Se a noi non toccasse di rivivere la farsa declinata nella pantomima orwelliana e avviluppata in un chorizo fascio-peronista,
ci sarebbe di che sorridere dinanzi a questa commedia dell'assurdo;
se non fosse che alla fine dei giochi il conto (salatissimo) lo pagheremo noi tutti.
E intanto ci tocca assistere alla tragedia di uomini ridicoli che giocano alla riVoluzione, trattandosi
più che altro di cazzari 'social' in lotta continua contro il principio di realtà,
evidentemente incompatibile coi limiti della loro dimensione di twittatori professionisti dalle aspirazioni totalitarie,
tanta è la sete di potere da sbronza sovranista.
Ad essere melodrammatici, si potrebbe persino parlare di fascismo 2.0...
ma ci si rende subito conto che il termine sarebbe alquanto improprio, se rimesso alla coppia di didimi che
hanno costruito la propria fortuna promettendo la cuccagna nel Paese di Bengodi, ma che intanto sono costretti
a dividersi una poltrona per due al governo.
Da una parte, abbiamo l'aspirante duce barbuto che si esibisce con stellette
di latta e finte uniformi da travestito securitario.
Troppo poco per farne un caudillo.
Uno che non avendo fatto mai nulla nella vita, non perde occasione per ricordare di essere "un papà".
Evidentemente, fottere è l'unica cosa che gli è sempre riuscita bene.

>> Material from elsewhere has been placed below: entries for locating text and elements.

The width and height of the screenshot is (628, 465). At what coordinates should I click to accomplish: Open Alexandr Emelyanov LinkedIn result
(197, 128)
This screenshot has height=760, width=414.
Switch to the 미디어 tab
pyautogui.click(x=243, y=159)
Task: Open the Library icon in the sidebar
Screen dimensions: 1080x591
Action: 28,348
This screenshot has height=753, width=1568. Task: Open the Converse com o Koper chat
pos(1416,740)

E poi c'è l'altro, che sembra uscito da un presepe napoletano; rivestito a festa per l'occasione,
con l'abitino della prima comunione ed il sorriso scolpito di un nano da giardino, mentre agita
il ditino ammonitore e si riempie la bocca della parola "popolo" (qualunque cosa esso voglia dire)

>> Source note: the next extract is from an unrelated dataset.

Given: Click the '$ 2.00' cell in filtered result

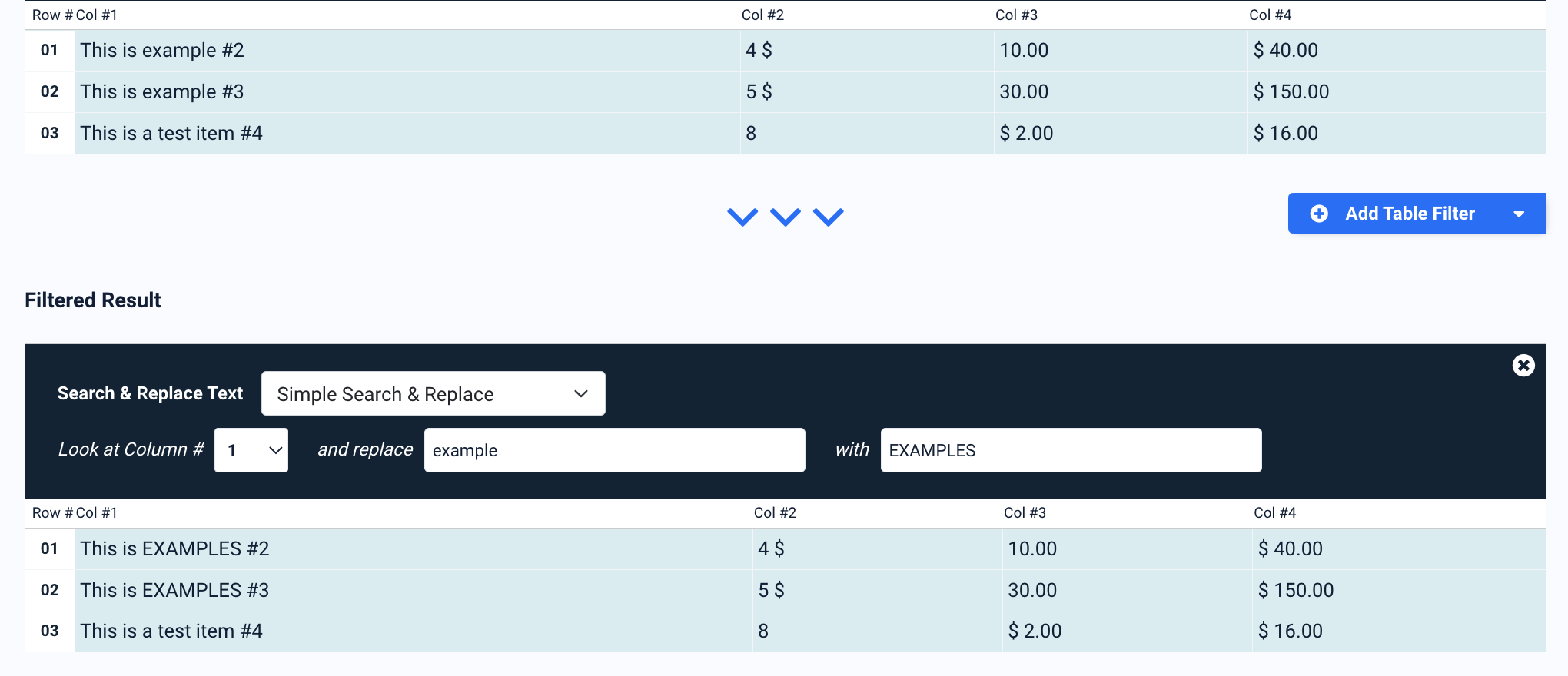Looking at the screenshot, I should (x=1035, y=631).
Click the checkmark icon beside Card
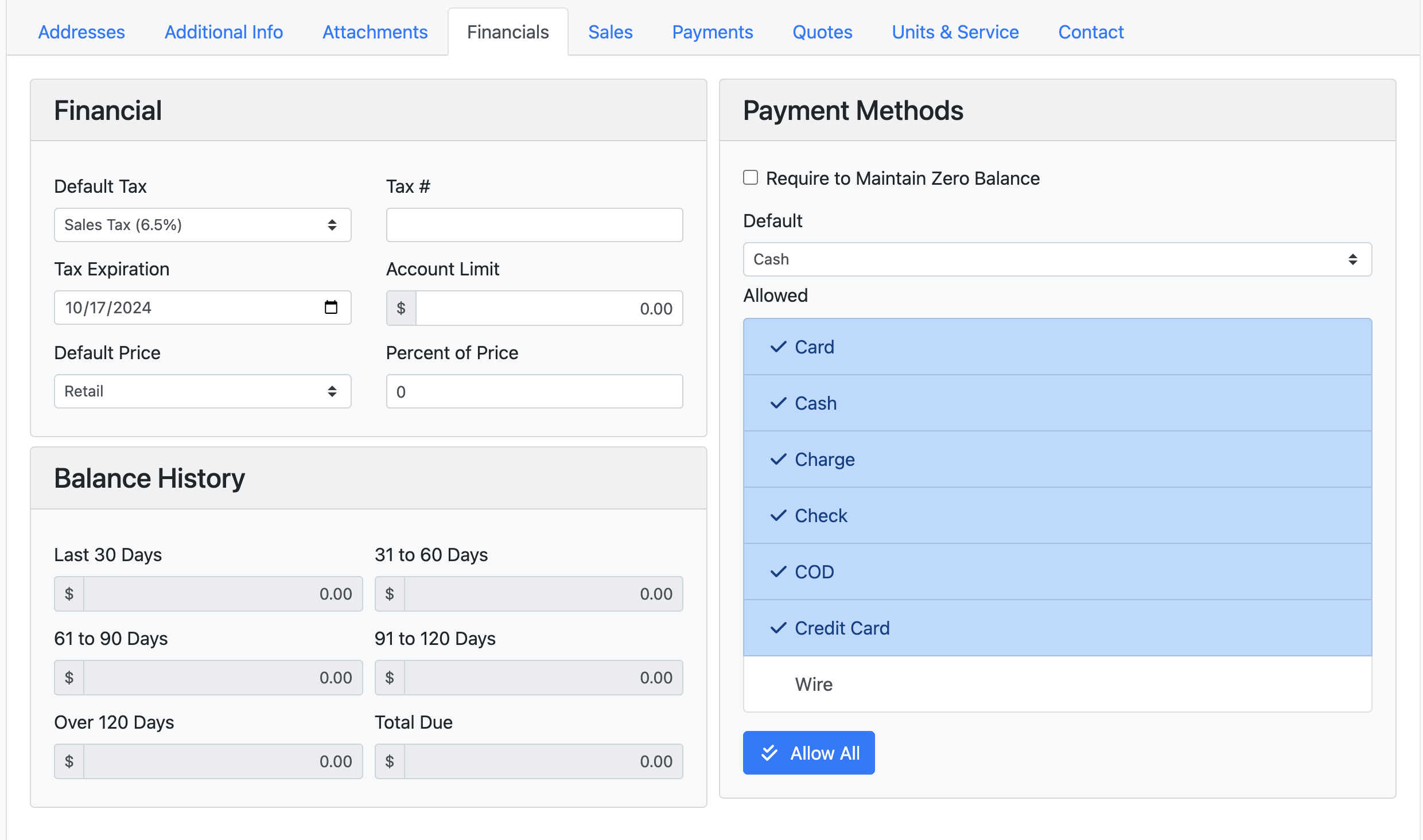The image size is (1423, 840). [778, 347]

ogni due congiuntivi coniugati a cazzo.
Grassoccio e sudaticcio l'uno, impomatato e segaligno l'altro.
Entrambi così impresentabili da aver bisogno di nascondersi dietro ad un pupazzo laccato,
coi capelli riverniciati in nero di seppia:
l'utile idiota, chiamato a garantire un'intesa fondata su promesse impossibili.

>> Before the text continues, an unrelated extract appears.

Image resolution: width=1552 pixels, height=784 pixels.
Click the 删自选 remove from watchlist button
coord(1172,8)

In realtà si tratta di uomini ordinari, poveri di studi e di cultura, privi di ogni competenza,
ma di una presunzione sconfinata che tracima nell'arroganza;
borghesi piccoli piccoli dal fanatismo dottrinario, unito ad una buona dose di fideismo messianico
che si alimenta di suggestioni e di paure (poco importa se fondate o meno), perché ha costantemente bisogno
di nemici per creare la coesione di cui manca, in un impasto di stereotipi e di grettezze provinciali, che superano
nel luogocomunismo l'assenza di ogni impianto ideologico o semplicemente ideale.
La mania del complotto ne misura la dimensione paranoica.
Manicheismo giacobino e avventurismo bonapartitista sono la stura delle loro fantasticherie.
Prima o poi, il giocattolo si romperà.
E non sarà per niente facile rimettere insieme i cocci.